The state Office of the Inspector General has cited a Pembroke nursing home for creating a situation the regulatory agency says allowed a resident to commit suicide.
Pembroke Nursing and Rehabilitation Center was issued a type “A” citation as a result of an inspection by the OIG, a department of the Cabinet for Health and Family Services, following the July 24 death of Betty Miller.
This is the most serious regulatory citation that can be issued, said cabinet spokeswoman Beth Fisher. This citation occurs when there is an “immediate, very serious threat to health and safety,” Fisher said.
In a written statement, Luanne Porter, administrator of the nursing home, said the facility refuted the findings.
Miller, 64, was found in bed with a plastic bag covering her head, according to the citation report and a Christian County Sheriff’s Department report.
The citation alleges the nursing home did not adequately supervise the resident and failed to identify environmental hazards, having previous knowledge about her medical history.
The report states the home admitted the resident with knowledge of numerous drug overdoses in the past and multiple hospitalizations for paranoid schizophrenia.
The home documented on Feb. 8 that the resident was “depressed, had little energy, felt bad about self, and had thoughts regarding being better off dead,” according to the citation report.
On July 24, nursing home personnel checked on Miller at 12:45 a.m., and did not return until 6:45 a.m. At this time Miller was found dead. In a phone interview Friday, Mike Stokes, deputy coroner for Christian County, said he is still waiting for Miller’s autopsy report from the state medical examiner’s office in Louisville.
The OIG report states interviews with Miller’s family revealed a “long history” of discussing committing suicide. Despite the previous history, the notation about her demeanor in February and the family knowledge, the home did not identify risks, environmental hazards or administer the appropriate amount of supervision associated with the resident’s mental condition.
“This failure presented an imminent danger and created a substantial risk that death or serious mental or physical harm to a resident will occur,” the report concludes.
In the statement she provided to the New Era, Porter wrote, “Our staff followed an appropriate care plan for this resident based on the information the center had at the time. The facility is following the state’s informal dispute resolution process “as we feel strongly that proper care and services were provided to this resident.”
Porter called the situation “unfortunate” and expressed condolences to Miller’s family and friends. Because of federal privacy laws, she declined to discuss Miller’s care.
After Miller died, Porter noted, the home alerted authorities and cooperated with the state’s investigation.
A complaint spurred the investigation; Fisher said this is common, and could have come from an employee of the home, a family member or someone else. The report states the citation was issued July 27 and needed to be corrected immediately. A state surveyor verified the problem had been corrected on July 28, according to the report.
The citation is the latest in a series of critical findings at the nursing home. In 2009, the Government Accountability Office found the home to be the sixth lowest performing facility in Kentucky. The same year, the Centers for Medicare and Medicaid Services gave the home two out of five stars in a ranking of the quality of care.
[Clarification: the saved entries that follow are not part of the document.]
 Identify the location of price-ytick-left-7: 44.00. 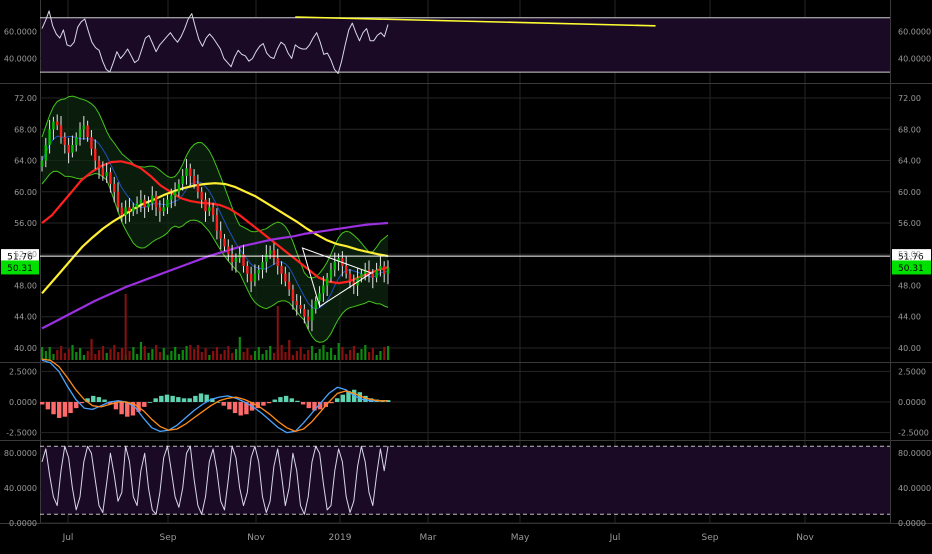
(26, 318).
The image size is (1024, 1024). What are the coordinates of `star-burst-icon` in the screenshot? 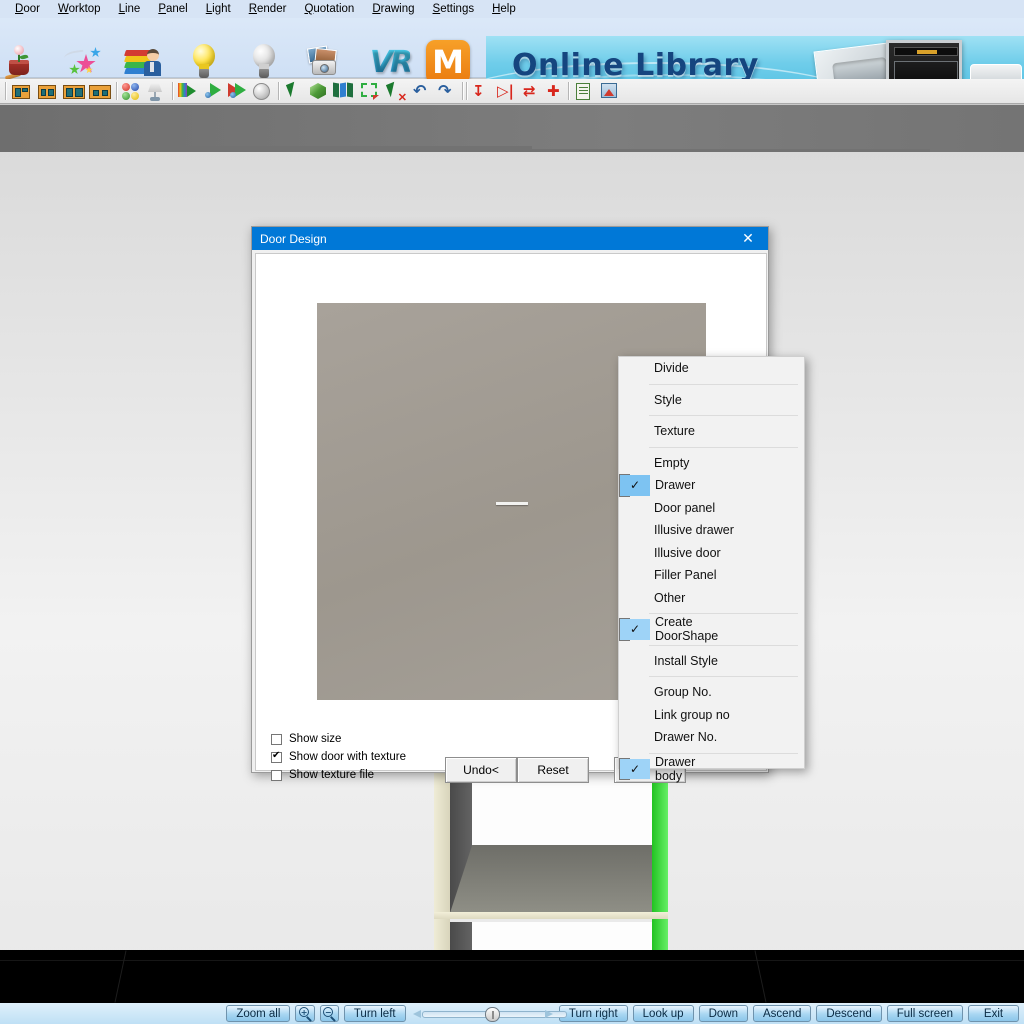 It's located at (82, 62).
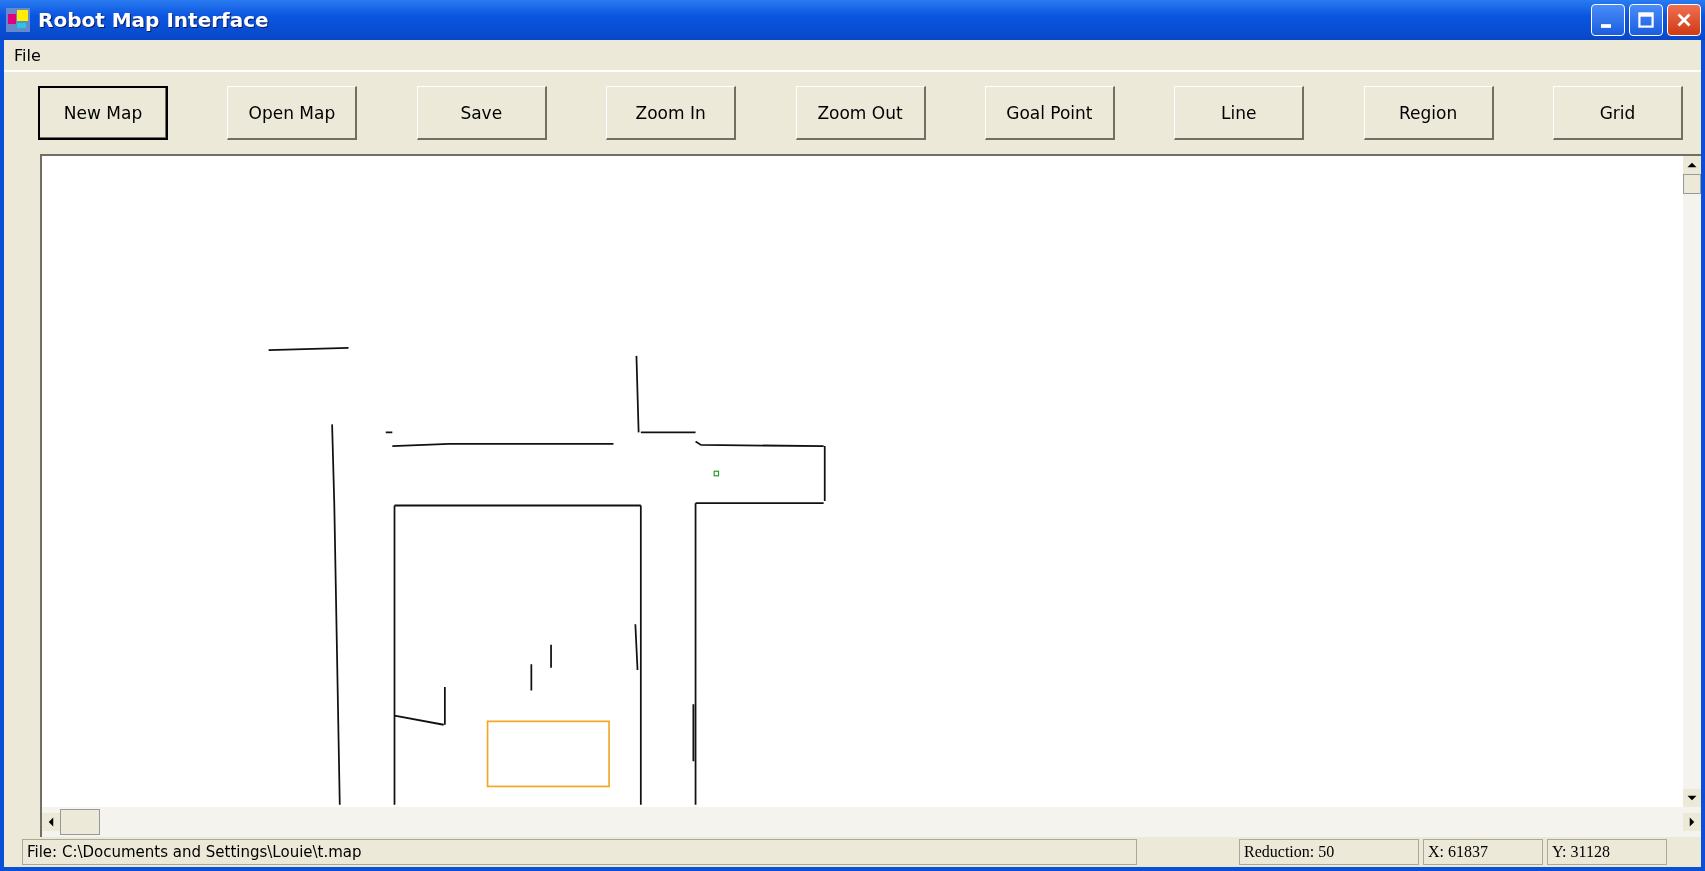 The image size is (1705, 871). Describe the element at coordinates (860, 113) in the screenshot. I see `toolbar-button: Zoom Out` at that location.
As of Aug. 1, two days before the citation was issued, the home was given one out of five stars by the same agency.
After repeated type “A” citations go uncorrected, Fisher said, the OIG can issue fines. In this situation, she did not think a fine had been levied.
Fisher said the citation will show up during annual licensure surveys, and the information is available to anyone that files an open records request.
“We suggest families file open records requests,” Fisher said. “We want that to be a part that residents do when they are searching for long-term care.”